■ **Listing**
* * *
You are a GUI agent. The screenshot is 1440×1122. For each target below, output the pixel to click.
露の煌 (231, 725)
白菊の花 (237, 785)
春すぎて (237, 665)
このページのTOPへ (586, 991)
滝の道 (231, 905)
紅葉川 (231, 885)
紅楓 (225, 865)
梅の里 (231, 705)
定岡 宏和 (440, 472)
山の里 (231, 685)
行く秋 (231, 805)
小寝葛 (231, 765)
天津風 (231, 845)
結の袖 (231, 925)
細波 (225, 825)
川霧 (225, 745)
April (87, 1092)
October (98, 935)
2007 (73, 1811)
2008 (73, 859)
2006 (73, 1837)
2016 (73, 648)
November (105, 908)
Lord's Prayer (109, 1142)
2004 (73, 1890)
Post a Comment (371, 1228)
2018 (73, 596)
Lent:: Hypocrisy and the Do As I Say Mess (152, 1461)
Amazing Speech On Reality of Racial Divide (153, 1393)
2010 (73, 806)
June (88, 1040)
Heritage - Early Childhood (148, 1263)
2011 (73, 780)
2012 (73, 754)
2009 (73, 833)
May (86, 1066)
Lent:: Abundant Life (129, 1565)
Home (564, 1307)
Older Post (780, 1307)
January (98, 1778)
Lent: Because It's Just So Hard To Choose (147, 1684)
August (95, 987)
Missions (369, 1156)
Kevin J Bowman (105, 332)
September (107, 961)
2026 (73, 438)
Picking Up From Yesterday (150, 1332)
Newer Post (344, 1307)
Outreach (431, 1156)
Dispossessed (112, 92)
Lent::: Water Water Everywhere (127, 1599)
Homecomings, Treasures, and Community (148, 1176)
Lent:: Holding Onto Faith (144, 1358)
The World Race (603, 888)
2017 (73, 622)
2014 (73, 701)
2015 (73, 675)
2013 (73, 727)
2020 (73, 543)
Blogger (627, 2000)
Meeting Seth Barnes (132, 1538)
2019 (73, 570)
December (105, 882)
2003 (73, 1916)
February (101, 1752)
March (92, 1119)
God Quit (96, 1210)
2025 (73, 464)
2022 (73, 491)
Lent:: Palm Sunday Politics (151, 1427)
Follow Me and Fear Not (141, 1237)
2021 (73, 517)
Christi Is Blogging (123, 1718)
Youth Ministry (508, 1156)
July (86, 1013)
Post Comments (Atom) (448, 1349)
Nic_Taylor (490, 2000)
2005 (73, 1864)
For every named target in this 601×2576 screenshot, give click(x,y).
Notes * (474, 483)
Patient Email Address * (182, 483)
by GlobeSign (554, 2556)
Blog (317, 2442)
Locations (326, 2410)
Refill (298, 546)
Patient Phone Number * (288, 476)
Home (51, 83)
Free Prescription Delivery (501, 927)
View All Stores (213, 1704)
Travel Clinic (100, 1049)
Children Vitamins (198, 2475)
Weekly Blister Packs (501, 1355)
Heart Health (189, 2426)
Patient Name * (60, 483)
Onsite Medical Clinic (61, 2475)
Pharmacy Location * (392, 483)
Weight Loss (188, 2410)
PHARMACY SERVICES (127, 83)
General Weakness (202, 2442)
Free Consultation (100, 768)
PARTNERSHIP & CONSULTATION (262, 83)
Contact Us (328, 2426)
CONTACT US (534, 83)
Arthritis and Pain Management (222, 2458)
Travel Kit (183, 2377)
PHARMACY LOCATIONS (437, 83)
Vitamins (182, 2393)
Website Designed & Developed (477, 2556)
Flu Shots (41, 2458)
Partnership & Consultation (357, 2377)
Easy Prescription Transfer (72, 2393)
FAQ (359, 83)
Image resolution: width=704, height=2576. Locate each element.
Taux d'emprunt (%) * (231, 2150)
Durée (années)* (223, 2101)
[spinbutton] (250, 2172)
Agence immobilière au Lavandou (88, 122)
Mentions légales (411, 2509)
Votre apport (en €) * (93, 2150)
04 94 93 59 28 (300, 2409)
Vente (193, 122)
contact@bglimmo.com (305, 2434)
* * *
■ **Exercise directions**
Write out the items again, unchanged, starting at the line that contains "2026 (73, 438)" and ending at the final line of the items, with both of those lines included.

■ **Exercise output**
2026 (73, 438)
Picking Up From Yesterday (150, 1332)
Newer Post (344, 1307)
Outreach (431, 1156)
Dispossessed (112, 92)
Lent::: Water Water Everywhere (127, 1599)
Homecomings, Treasures, and Community (148, 1176)
Lent:: Holding Onto Faith (144, 1358)
The World Race (603, 888)
2017 (73, 622)
2014 (73, 701)
2015 (73, 675)
2013 (73, 727)
2020 (73, 543)
Blogger (627, 2000)
Meeting Seth Barnes (132, 1538)
2019 (73, 570)
December (105, 882)
2003 (73, 1916)
February (101, 1752)
March (92, 1119)
God Quit (96, 1210)
2025 (73, 464)
2022 (73, 491)
Lent:: Palm Sunday Politics (151, 1427)
Follow Me and Fear Not (141, 1237)
2021 (73, 517)
Christi Is Blogging (123, 1718)
Youth Ministry (508, 1156)
July (86, 1013)
Post Comments (Atom) (448, 1349)
Nic_Taylor (490, 2000)
2005 (73, 1864)
For every named target in this 601×2576 screenshot, give click(x,y).
Notes * (474, 483)
Patient Email Address * (182, 483)
by GlobeSign (554, 2556)
Blog (317, 2442)
Locations (326, 2410)
Refill (298, 546)
Patient Phone Number * (288, 476)
Home (51, 83)
Free Prescription Delivery (501, 927)
View All Stores (213, 1704)
Travel Clinic (100, 1049)
Children Vitamins (198, 2475)
Weekly Blister Packs (501, 1355)
Heart Health (189, 2426)
Patient Name * (60, 483)
Onsite Medical Clinic (61, 2475)
Pharmacy Location * (392, 483)
Weight Loss (188, 2410)
PHARMACY SERVICES (127, 83)
General Weakness (202, 2442)
Free Consultation (100, 768)
PARTNERSHIP & CONSULTATION (262, 83)
Contact Us (328, 2426)
CONTACT US (534, 83)
Arthritis and Pain Management (222, 2458)
Travel Kit (183, 2377)
PHARMACY LOCATIONS (437, 83)
Vitamins (182, 2393)
Website Designed & Developed (477, 2556)
Flu Shots (41, 2458)
Partnership & Consultation (357, 2377)
Easy Prescription Transfer (72, 2393)
FAQ (359, 83)
Image resolution: width=704, height=2576. Locate each element.
Taux d'emprunt (%) * (231, 2150)
Durée (années)* (223, 2101)
[spinbutton] (250, 2172)
Agence immobilière au Lavandou (88, 122)
Mentions légales (411, 2509)
Votre apport (en €) * (93, 2150)
04 94 93 59 28 (300, 2409)
Vente (193, 122)
contact@bglimmo.com (305, 2434)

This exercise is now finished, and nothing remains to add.